--- Task objective ---
Restate word for word all of the lines below, with each image left out.

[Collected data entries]
◆ ◆ ◆ ◆

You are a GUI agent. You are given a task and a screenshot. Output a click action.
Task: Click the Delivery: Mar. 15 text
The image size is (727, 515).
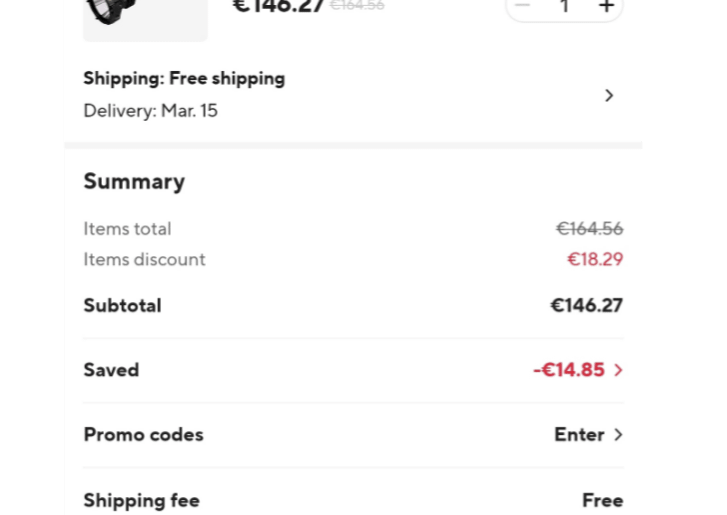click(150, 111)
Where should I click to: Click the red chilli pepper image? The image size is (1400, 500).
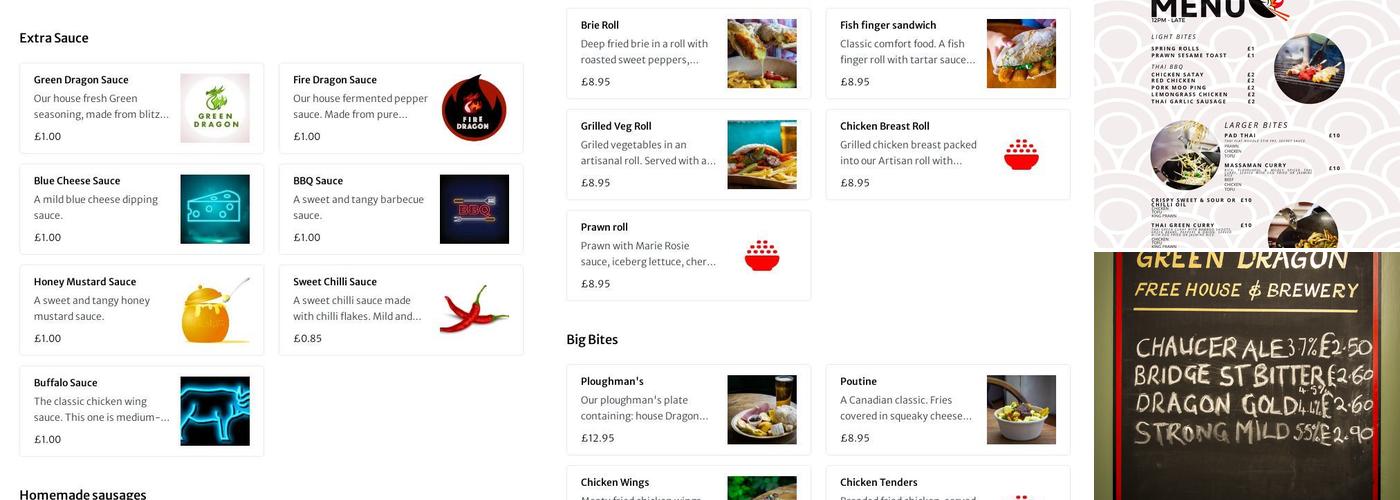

◆ ◆ ◆ ◆

--- Problem solution ---
You are a GUI agent. You are given a task and a screenshot. Output a click action.
Task: Click the Delivery: Mar. 15 text
The image size is (727, 515).
click(150, 111)
Where should I click to: Click the red chilli pepper image? The image size is (1400, 500).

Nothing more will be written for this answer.